Gdy wybuchła wojna, diagnozy zawarte w tych wystąpieniach szybko się potwierdziły. Napompowany przez obóz rządzący propagandowy balon pękł i po dwóch tygodniach polscy ułani wcale nie poili koni pod Berlinem. Za to niemieckie czołgi stały pod Warszawą. „Zgniłe demokracje zachodnie” oczywiście żadnej pomocy Polsce nie udzieliły. Gorycz porażki wzmocniło to, że odpowiedzialni za klęskę dygnitarze uciekli z kraju, pozostawiając naród na pastwę okupantów.
Wydarzenia te pchnęły część działaczy ONR do szukania ugody z Niemcami w duchu propozycji składanych kilka miesięcy wcześniej przez Brochwicza. Tak właśnie narodziła się Narodowa Organizacja Radykalna. Założył ją, za zgodą i w porozumieniu z Wehrmachtem, jeden z czołowych oenerowców, Andrzej Świetlicki. Powagi całemu przedsięwzięciu dało wsparcie znanego germanofila profesora Zygmunta Cybichowskiego, który przed wojną – jako wybitny teoretyk prawa – poznał dość dobrze Hansa Franka. Cybichowski był radykalnym nacjonalistą, jego syn Jerzy zaś był jednym z bojówkarzy „Falangi”.
Grupa szybko przyciągnęła inne środowiska. Członków narodowosocjalistycznego stowarzyszenia „Pochodnia” Tadeusza Podgórskiego i Erazma Samborskiego czy księdza Stanisława Trzeciaka. Kapłan ten był znanym antysemitą, który przed wojną wychwalał Hitlera za realizowanie „opatrznościowego posłannictwa” polegającego na ocaleniu Niemiec przed żydobolszewizmem. Według krążącej plotki Trzeciak podczas rewolucji bolszewickiej więziony był w Rosji w jednej celi z Heinrichem Himmlerem. Miał on wówczas ocalić Niemcowi życie i teraz postanowił wykorzystać starą znajomość i dług wdzięczności, aby odegrać rolę Quislinga. Cała historia była oczywiście zmyślona.
Natomiast narodowi radykałowie rzeczywiście chcieli powołać do życia polską partię narodowosocjalistyczną wzorowaną na NSDAP. Oprócz byłego mieszkania Tuwima Wehrmacht przekazał NOR jeszcze były lokal Związku Młodej Polski w Alejach Ujazdowskich pod numerem 20. Zapewnił im również nietykalność. Program ugrupowania był prosty. Chodziło o stworzenie polskiej administracji na terenach okupowanych i polskich sił zbrojnych do przyszłej walki z Sowietami u boku Niemiec. Pojawiały się w nim również silne akcenty antysemickie.

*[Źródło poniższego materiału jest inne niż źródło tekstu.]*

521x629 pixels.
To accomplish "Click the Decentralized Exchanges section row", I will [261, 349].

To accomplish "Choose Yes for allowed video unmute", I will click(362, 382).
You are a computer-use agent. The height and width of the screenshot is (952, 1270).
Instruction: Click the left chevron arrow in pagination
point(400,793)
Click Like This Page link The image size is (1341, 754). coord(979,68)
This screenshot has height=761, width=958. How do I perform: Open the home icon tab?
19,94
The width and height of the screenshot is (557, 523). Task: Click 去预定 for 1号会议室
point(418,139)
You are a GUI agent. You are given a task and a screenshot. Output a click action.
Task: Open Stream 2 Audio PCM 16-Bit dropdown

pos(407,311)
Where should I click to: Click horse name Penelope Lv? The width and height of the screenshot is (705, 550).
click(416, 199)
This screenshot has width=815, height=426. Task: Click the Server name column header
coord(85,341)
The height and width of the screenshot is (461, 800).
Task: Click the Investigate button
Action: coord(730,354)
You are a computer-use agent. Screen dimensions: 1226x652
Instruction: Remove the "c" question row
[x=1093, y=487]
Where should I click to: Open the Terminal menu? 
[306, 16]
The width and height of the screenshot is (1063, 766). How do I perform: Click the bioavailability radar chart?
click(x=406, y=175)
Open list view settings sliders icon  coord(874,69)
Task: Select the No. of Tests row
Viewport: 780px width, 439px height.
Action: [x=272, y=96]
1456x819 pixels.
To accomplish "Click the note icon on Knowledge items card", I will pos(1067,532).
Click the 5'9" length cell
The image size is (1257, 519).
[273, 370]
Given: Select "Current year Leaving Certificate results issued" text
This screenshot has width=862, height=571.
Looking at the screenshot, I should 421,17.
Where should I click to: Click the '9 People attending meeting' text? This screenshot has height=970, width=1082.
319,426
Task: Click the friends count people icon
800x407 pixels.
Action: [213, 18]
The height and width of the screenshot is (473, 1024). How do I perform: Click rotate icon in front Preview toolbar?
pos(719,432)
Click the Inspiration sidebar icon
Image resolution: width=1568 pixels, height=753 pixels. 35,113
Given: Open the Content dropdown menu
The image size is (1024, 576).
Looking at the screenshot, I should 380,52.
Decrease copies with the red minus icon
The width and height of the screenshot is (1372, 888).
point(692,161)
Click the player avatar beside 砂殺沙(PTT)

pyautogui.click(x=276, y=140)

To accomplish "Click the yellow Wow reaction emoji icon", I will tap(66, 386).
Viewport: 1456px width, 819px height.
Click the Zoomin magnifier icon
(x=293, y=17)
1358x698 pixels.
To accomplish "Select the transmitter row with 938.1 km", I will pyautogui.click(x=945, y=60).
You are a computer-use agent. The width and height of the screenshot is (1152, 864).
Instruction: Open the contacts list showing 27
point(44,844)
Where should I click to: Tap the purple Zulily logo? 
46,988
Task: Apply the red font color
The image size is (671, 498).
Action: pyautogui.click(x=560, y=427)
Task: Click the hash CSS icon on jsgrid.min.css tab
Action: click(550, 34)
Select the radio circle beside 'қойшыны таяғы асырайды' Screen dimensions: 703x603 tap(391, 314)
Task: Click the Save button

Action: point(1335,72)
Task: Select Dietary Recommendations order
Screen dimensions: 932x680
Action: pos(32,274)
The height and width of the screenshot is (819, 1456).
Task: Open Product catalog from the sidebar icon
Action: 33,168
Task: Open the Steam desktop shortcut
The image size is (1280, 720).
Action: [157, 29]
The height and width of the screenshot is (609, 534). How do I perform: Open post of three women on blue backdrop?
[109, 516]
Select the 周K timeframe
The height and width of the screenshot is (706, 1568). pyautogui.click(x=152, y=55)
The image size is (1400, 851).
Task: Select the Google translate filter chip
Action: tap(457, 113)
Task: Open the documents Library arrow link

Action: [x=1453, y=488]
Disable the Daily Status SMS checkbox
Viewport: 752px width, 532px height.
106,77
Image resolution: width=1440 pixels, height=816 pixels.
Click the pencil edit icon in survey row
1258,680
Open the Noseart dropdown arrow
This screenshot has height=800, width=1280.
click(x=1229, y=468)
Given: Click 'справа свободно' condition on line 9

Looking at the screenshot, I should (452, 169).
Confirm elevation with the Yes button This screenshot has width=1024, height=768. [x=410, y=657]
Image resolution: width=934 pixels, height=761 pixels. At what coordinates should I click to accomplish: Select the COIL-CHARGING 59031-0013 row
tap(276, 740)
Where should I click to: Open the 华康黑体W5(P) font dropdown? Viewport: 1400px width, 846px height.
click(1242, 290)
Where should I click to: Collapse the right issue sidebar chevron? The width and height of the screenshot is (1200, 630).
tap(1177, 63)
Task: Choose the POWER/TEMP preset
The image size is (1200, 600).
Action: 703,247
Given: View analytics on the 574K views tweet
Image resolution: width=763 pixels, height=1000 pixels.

Narodzie Polski! – głosiła odezwa przygotowana przez NOR. – Z winy sanacji Polska poniosła straszliwą klęskę oraz utraciła niepodległość i ziemie zachodnie. Ale nie wszystko jest stracone. Można odbudować Wojsko Polskie, aby wzięło udział w nieuniknionej wojnie przeciwko komunizmowi sowieckiemu. Zdobyte na wschodzie ziemie przywrócą nam nasze terytoria zagarnięte przez ZSRS, a inne, bardziej na wschód, będą rekompensatą za utracone Pomorze, Śląsk i Poznańskie oraz odszkodowaniem za straty wojenne. Na finansowanie odbudowy Polski i jej nowej armii użyjemy skonfiskowaną własność żydowską. Rodacy! Wstępujcie do NOR! Dajcie nam możność odbudowania ojczyzny i powstania Wielkiej Polski!
Jak wynika z jednego z raportów polskiego podziemia, celem grupy Świetlickiego było „zorganizowanie dywizji polskich do obrony przeciw bolszewizmowi”.
Miałaby to być partia narodowo-radykalna o charakterze masowym, robotniczo-włościańskim – zapisano w tym dokumencie. – Dotychczas jeszcze nie doszło do porozumienia z Niemcami. Miałby być powołany Komitet wykonawczy i rada z ok. 100 osób. Komitet miał jechać do Krakowa i Berlina. Podobno działa na tym polu Władysław Studnicki. Starają się pozyskać ks. Lubomirskiego.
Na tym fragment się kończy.